A number of studies have evaluated how to transform these sequence based microsatellite reads into genotypes recovered from capillary sequencing (Barbian et al., 2018; Darby et al., 2016; De Barba et al., 2017; Jónsson et al., 2013; Pimentel et al., 2018; Šarhanová, Pfanzelt, Brandt, Himmelbach, & Blattner, 2018; Vartia et al., 2016; Zhan et al., 2017). Each of these genotyping by synthesis (GBS hereafter) studies has evaluated some aspects of the biases induced when comparing sequences from high-throughput sequencing platforms as opposed to fragment size analysis genotyping. For instance, GBS studies have resulted in recovery of additional alleles due to the reconstruction from DNA sequences as opposed to fragment size analysis from CE. Some of the other most commonly addressed issues included evaluation of stutter, PCR artifacts and size homoplasy (Barbian et al., 2018; De Barba et al., 2017). Although challenges exist for direct comparison of high-throughput sequencing based microsatellite genotypes with those from capillary sequencers via fragment size analysis, the ability to generate comparable datasets is paramount in order to build off previous research, and inform larger, potentially landscape based conservation plans.

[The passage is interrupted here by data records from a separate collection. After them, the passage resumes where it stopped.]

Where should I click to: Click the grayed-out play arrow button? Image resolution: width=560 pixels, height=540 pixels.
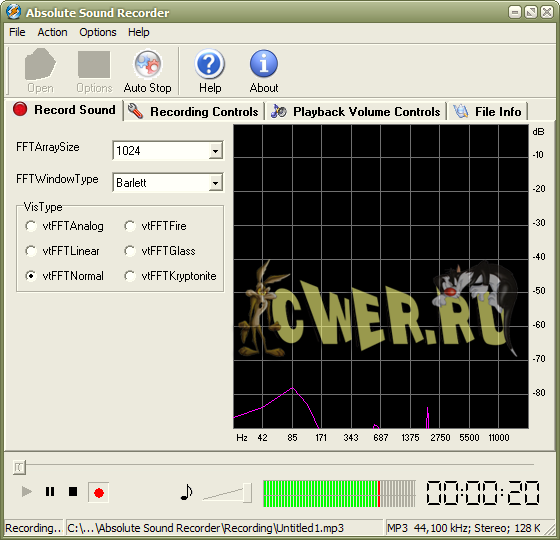click(x=26, y=492)
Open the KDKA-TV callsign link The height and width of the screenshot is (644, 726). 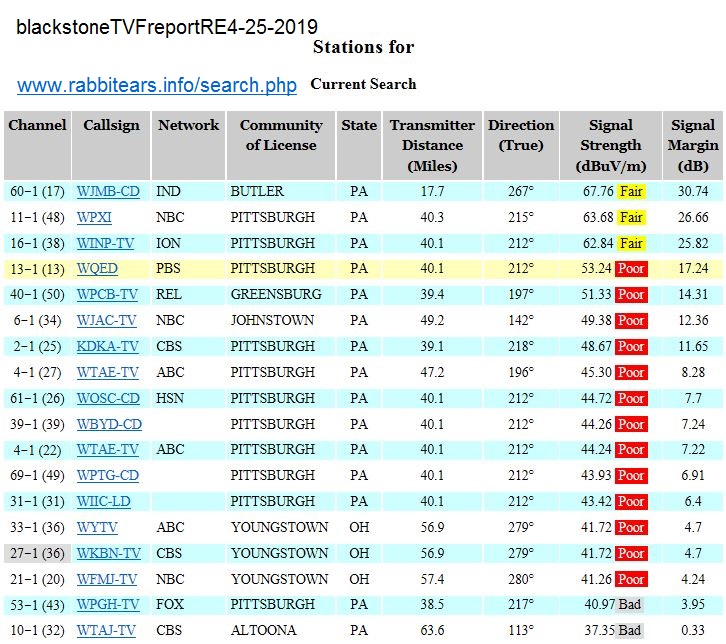pos(107,347)
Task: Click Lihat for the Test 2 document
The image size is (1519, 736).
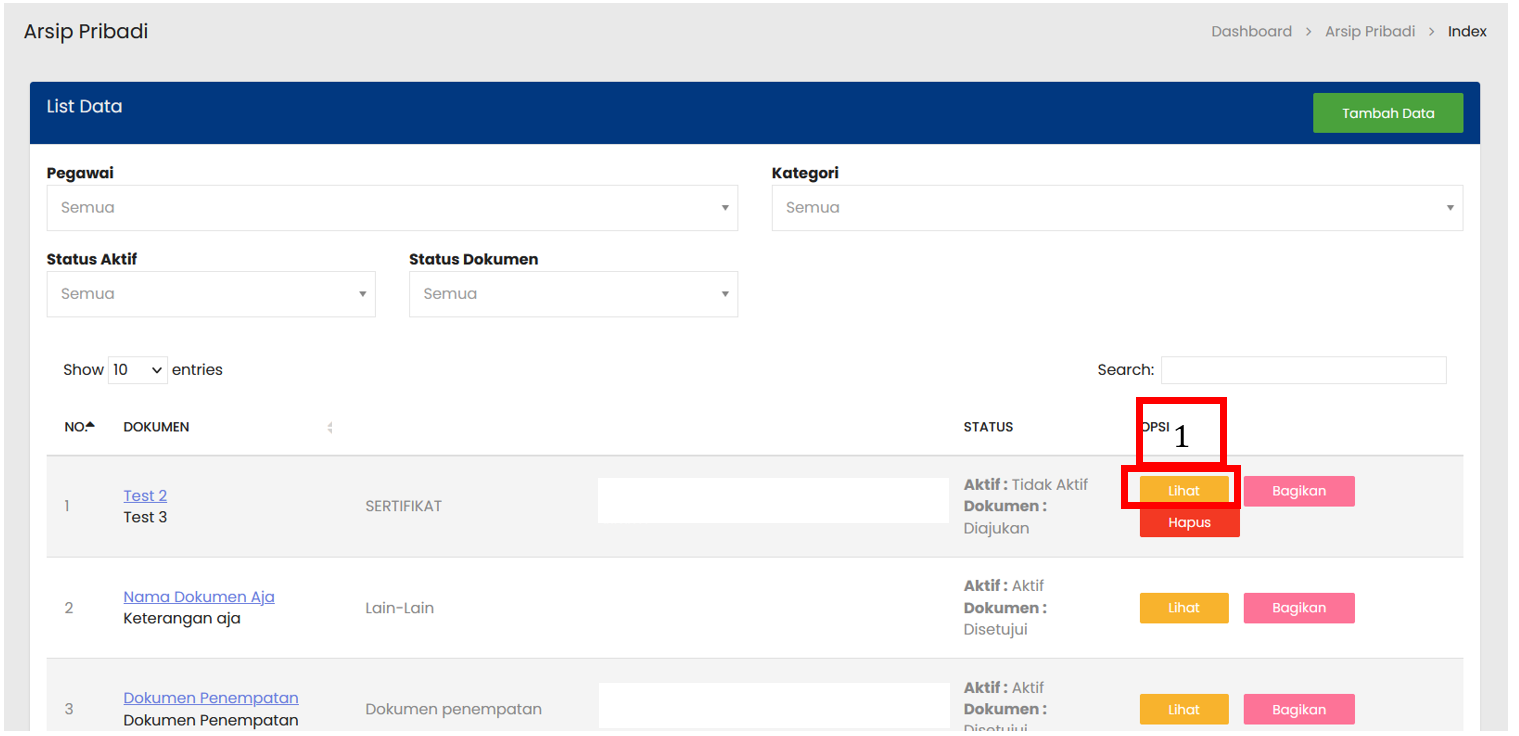Action: click(1183, 491)
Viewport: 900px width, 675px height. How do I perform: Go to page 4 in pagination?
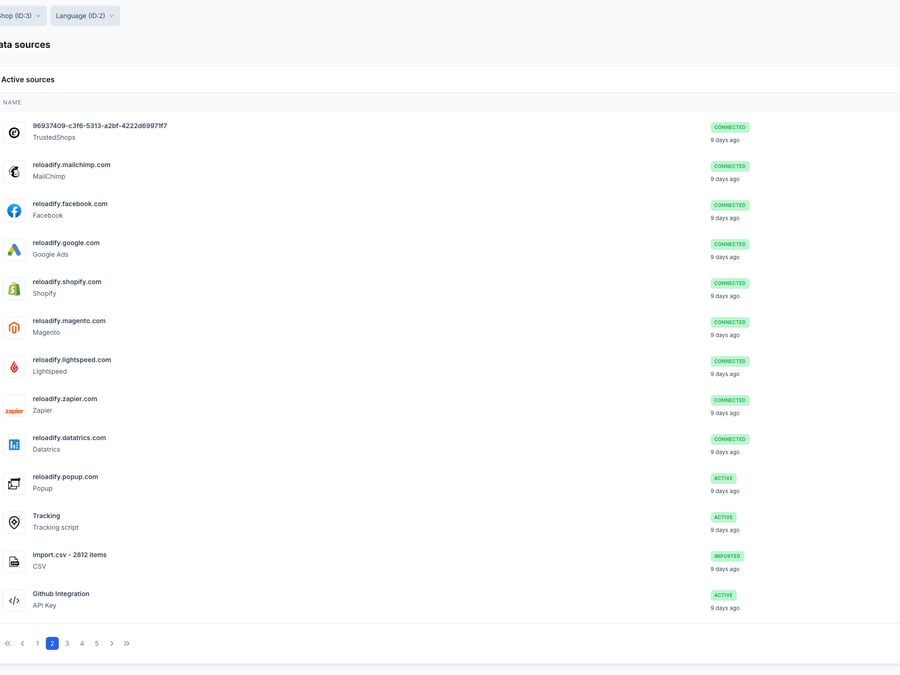click(81, 643)
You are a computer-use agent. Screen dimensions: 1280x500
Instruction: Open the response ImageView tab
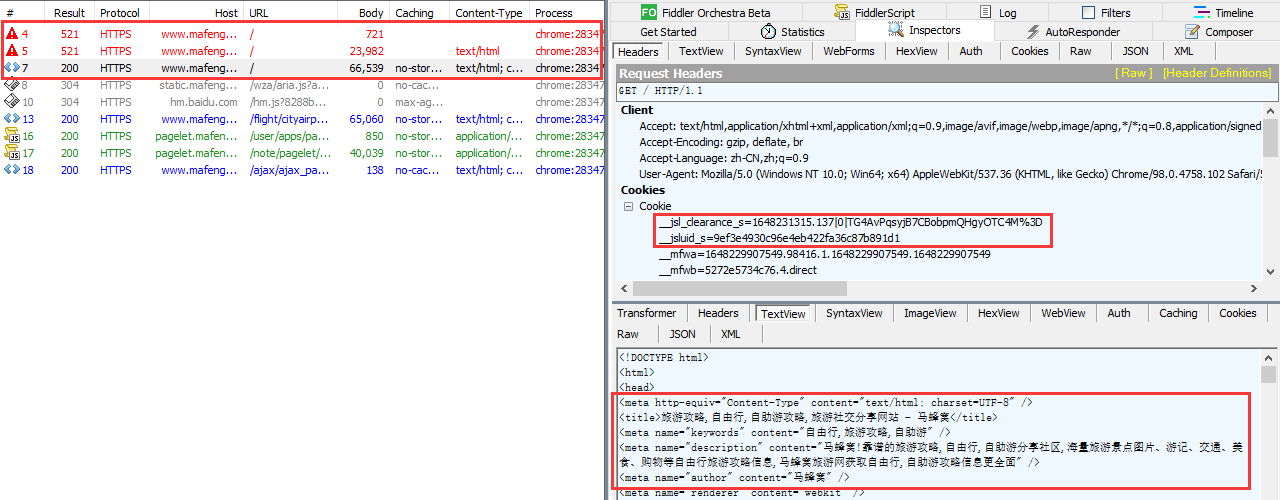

Despite the wide range of studies already published on genotyping using high throughput sequencing, there are no studies which have specifically evaluated the degree of variation which occurs from museum specimen sourced DNA. GBS studies have estimated the amount of allelic dropout from chimpanzees (Barbian et al., 2018) and bears (De Barba et al., 2017) from fecal samples, as well as tissue (Vartia et al., 2016). Here we explore a high throughput sequencing method to evaluate the amount of variation found within DNA extracts from museum specimens for previously characterized microsatellites across various PCR replicates. We analyzed three types of datasets: a dataset containing individual PCR replicates, a pooled dataset where the individual replicates were mixed together prior to library preparation, and a bioinformatically pooled dataset where the replicates were combined via bash scripting. The rates of allelic dropout generated here will serve as the first for high throughput sequencing of museum specimens and provide best practices for subsequent studies on museum derived specimens.